Pas de flexibilité totale, mais un désancrage du panier euro-dollar. Le Maroc demande l'assistance du FMI. Ce qui reste à faire
Après avoir réussi la première phase de la flexibilité du dirham avec l'élargissement des bandes de fluctuation, le Maroc est plus proche que jamais de la prochaine phase, caractérisée cette fois-ci par la suppression de l'ancrage au panier de devises composé de l'euro et du dollar. Une phase dans laquelle la valeur du dirham sera un peu plus dépendante de l'offre et de la demande sur la monnaie nationale, mais qui ne sera tout de même pas un flottement total comme en Égypte. Car, selon le Wali de Bank Al-Maghrib en conférence de presse le mardi 19 mars 2024, la banque centrale continuerait à intervenir lorsque les mouvements sont jugés extrêmes dans un sens ou dans l'autre. La banque centrale continuera d'encadrer de près le marché, vraisemblablement en gardant les bandes de fluctuation qui provoqueraient son intervention, justement pour éviter le modèle égyptien où le pays a été contraint par le FMI de mener la réforme brutalement.
Les conditions sont presque réunies
Les autorités financières et monétaires du Royaume ont fixé un ensemble de prérequis avant de passer à cette nouvelle phase.
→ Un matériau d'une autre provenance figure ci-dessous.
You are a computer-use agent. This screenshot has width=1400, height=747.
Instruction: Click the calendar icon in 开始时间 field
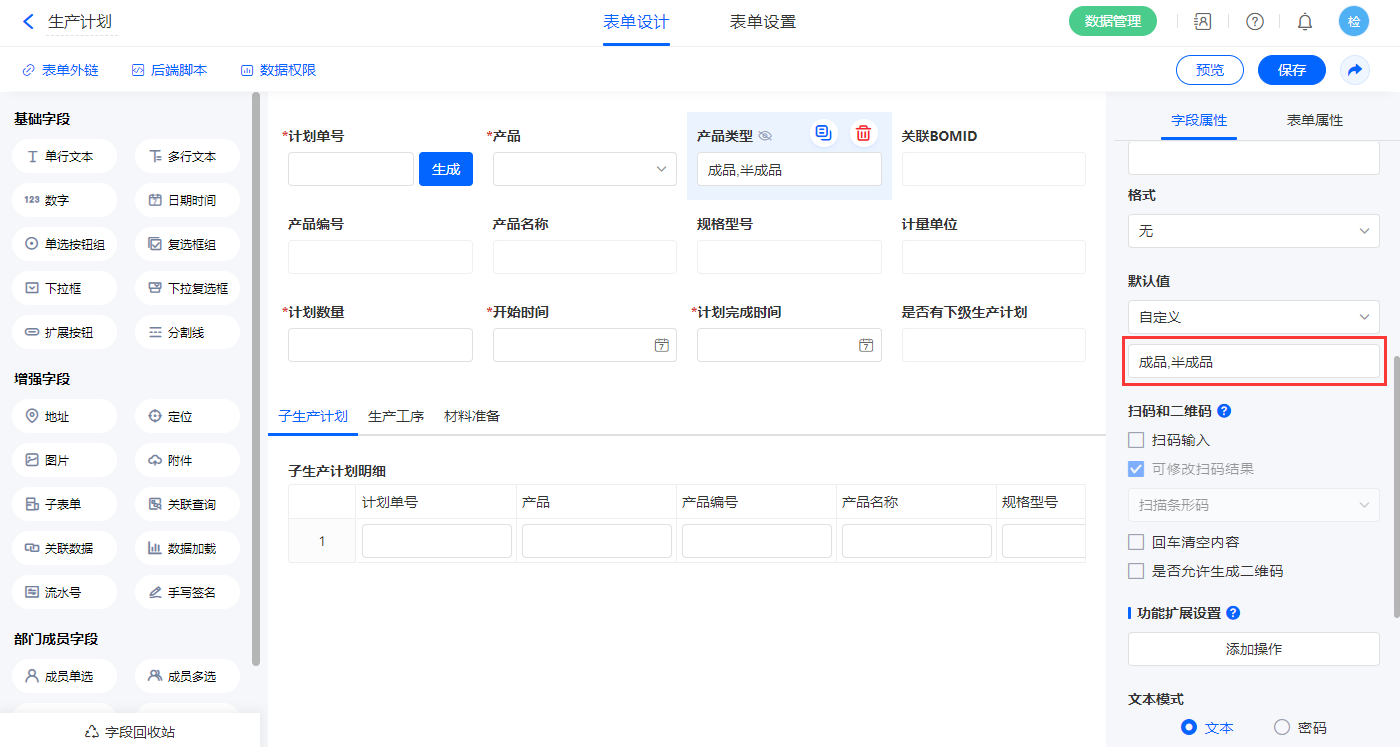(661, 345)
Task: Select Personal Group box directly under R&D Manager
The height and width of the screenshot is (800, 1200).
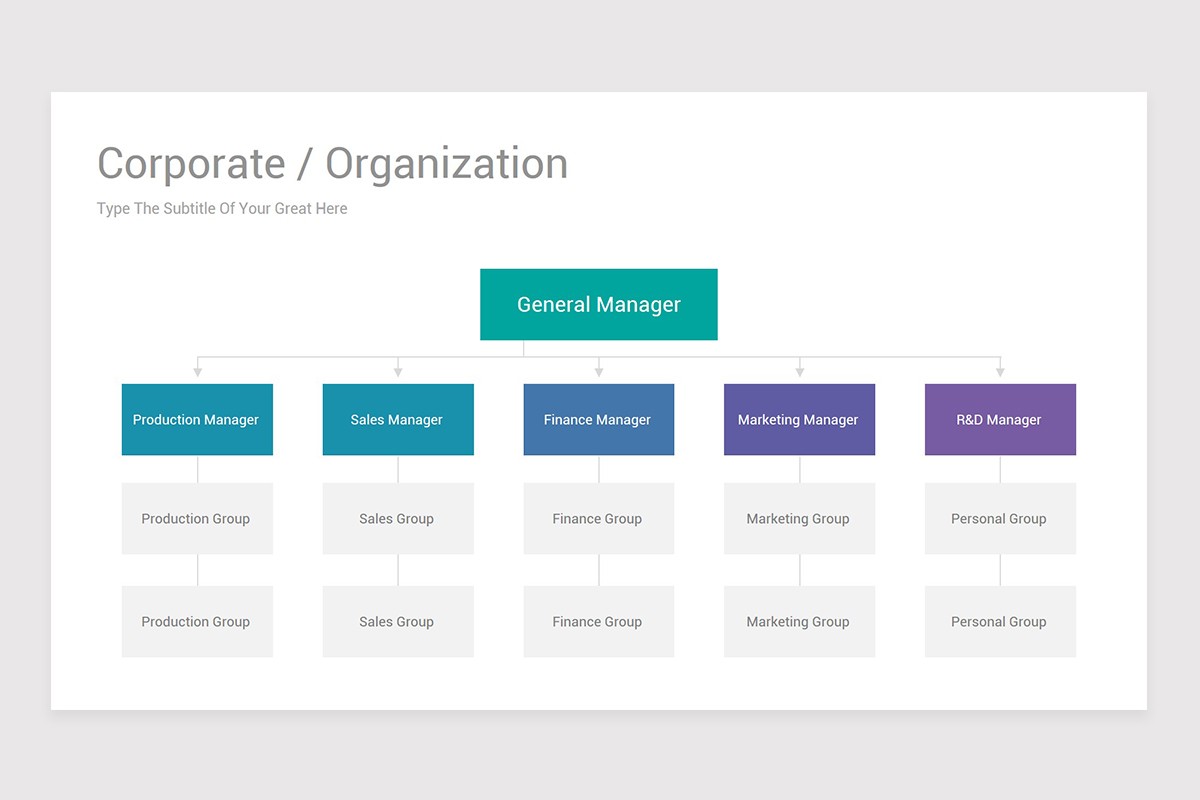Action: (x=1000, y=518)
Certains sont réunis, d'autres ne le sont pas encore. Le Maroc a en effet atteint un niveau d'exportations élevé à plus de 600 Mds de dirhams tout en étant diversifiées, ne dépendant plus des phosphates, l'automobile étant devenu le premier produit exporté par le Maroc. Ceci donne de la visibilité sur la demande récurrente qu'il y aura sur le dirham pour soutenir sa valeur même en cas de flottement total. Et bien que la balance commerciale soit structurellement déséquilibrée, les 359 Mds de dirhams de réserves de changes, qui battent des records chaque année, permettront à la banque centrale de protéger la monnaie en intervenant sur le marché des changes si besoin.
D'un point de vue technique, là aussi les prérequis sont là. De l'avis même du Wali : "Depuis pratiquement 6 ans, le marché interbancaire des devises fonctionne parfaitement. Il y a des flux sortants, d'autres entrants, avec des situations où les banques sont en positions, parfois courtes (short), parfois longues. Depuis mars 2020, BAM n'est plus intervenue sur le marché des changes. Les gens (les opérateurs de marchés ; ndlr) sont formés et savent de quoi ils parlent."
En revanche, ce qui peut retarder cette réforme selon le Wali, c'est la capacité des opérateurs économiques, notamment les entreprises, à évoluer dans ce nouvel environnement. "Je ne parle pas des grandes groupes mais des petites et moyennes entreprises, les entreprises individuelles, etc.", précise le Wali. Car ce nouveau régime sera accompagné par un ciblage de l'inflation et donc un changement plus fréquent du taux directeur qui aurait des "effets potentiels très négatifs" sur ces entreprises. "
"Je dis au Fonds Monétaire International que quand je sentirai le tissu économique marocain prêt, je vais faire le saut. Mais le saut n'est pas définitif. Ce n'est pas un flottement. On se désengage du panier euro-dollar pour s'ancrer sur la politique monétaire tout en surveillant le mouvement sur le marché interbancaire des devises. Les mouvements anormaux provoqueront des interventions de la banque centrale", a-t-il martelé.
Par ailleurs, la banque centrale a demandé l'assistance technique du FMI pour revoir ses modèles de prévisions et évaluer la capacité des banques à accompagner le projet.
Comment est fixée la valeur du dirham actuellement ?
Dans le système actuel, la Banque centrale fixe le cours central du Dirham sur la base de la composition d'un panier de référence composé à 60% de l'euro et 40% du dollar.
Ce panier, en plus de la liquidité du marché intérieur, va déterminer la valeur du dirham. L'avantage de ce modèle est que la monnaie n'est ni flottante, ni fixe. Elle offre la garantie aux opérateurs nationaux et étrangers que le dirham ne perdra pas de valeur. En revanche, elle ne prémunit pas le dirham contre les chocs exogènes que connaît souvent la parité euro/dollar. Selon les opérateurs de marché, rendre le marché des devises marocain plus local permettrait d'éviter ce type de chocs.